Anyway, the next morning we took off for the family reunion in Greasy Creek. Though, first, we stopped off at the Harley Davidson store in Pikeville. My brother and sister-in-law actually talked me into buying a Harley shirt, just because it said Pikeville. Harley shirts are pretty damn corporate for my taste, generally speaking, but they were so excited that I couldn’t resist. I wish the shirt said Greasy Creek instead of Pikeville. My friends are going to make fun of me for having a new shirt, especially since it’s a Harley shirt, and I’m looking forward to wearing it now.
It was awesome though, riding through the mountains in the backseat of Mustang Convertible with the top down. When we got there, I met all sorts of relatives I’d never even known existed. Some of them had attributes in common with my branch of the family tree, but some of them seemed totally foreign to me. The highlight of the thing was, right after my mother told me that nobody was meaner than her family, two real hillbilly looking distant cousins of mine got into a fight in the parking lot. They were broken up fast, nobody got hurt, so it was pretty funny. This is a picture of the fire station sign, in which the family reunion was held:
After the reunion, we headed up to the old family graveyard. In Kentucky, Remembrance Day is a big deal. I think traditionally, it had the two-fold purpose of first of all, honoring the dead, but second, ensuring that the old graveyard was properly taken care of. Like many families in Kentucky, my family’s graveyard is up on a hill behind “the” house. The house belonged to my great-grandmother Sadie, after whom I was sort of named. Sadie had thirteen children – and had adopted at least one more, and she was in a lot of ways the matriarch of my clan. My earliest memories of Kentucky all revolve around her house, and I think that’s true for most of us who grew up in Ohio.

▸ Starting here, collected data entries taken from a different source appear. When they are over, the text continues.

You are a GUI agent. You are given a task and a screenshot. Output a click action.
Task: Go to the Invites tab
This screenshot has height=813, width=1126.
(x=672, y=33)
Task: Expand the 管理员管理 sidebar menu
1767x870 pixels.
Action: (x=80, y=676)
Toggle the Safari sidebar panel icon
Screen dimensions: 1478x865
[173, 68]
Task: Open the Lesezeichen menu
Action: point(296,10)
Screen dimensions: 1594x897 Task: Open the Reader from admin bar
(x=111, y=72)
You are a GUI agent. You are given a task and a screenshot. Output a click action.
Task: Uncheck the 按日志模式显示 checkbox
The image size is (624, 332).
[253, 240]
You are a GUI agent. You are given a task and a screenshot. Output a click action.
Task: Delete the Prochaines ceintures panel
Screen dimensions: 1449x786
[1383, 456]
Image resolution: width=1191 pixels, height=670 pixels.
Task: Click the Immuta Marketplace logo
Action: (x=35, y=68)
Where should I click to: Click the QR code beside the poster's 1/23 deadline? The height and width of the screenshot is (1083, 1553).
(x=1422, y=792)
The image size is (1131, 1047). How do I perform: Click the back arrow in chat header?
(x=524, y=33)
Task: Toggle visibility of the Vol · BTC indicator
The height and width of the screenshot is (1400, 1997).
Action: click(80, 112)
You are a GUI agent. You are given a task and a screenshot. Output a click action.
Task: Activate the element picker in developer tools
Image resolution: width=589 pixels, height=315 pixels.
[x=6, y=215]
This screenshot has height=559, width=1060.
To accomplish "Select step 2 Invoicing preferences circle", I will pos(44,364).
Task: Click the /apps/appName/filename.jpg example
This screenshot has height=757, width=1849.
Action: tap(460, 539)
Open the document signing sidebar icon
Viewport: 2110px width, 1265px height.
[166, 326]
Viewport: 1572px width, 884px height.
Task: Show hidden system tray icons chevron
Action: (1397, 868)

If I had to guess why the graveyard was located where it was, I would guess it’s because you can’t grow anything on a hill, and in hard times, all usable space was required for farming and gardening. But there are some serious drawbacks to it, not the least of which is, if you put your graves on the side of a mountain, rock slides and erosion are eventually going to uproot them. But in any case, all of my family, barring my grandfather, are buried there. And someday, my mother will be buried there, and I will probably be buried there too.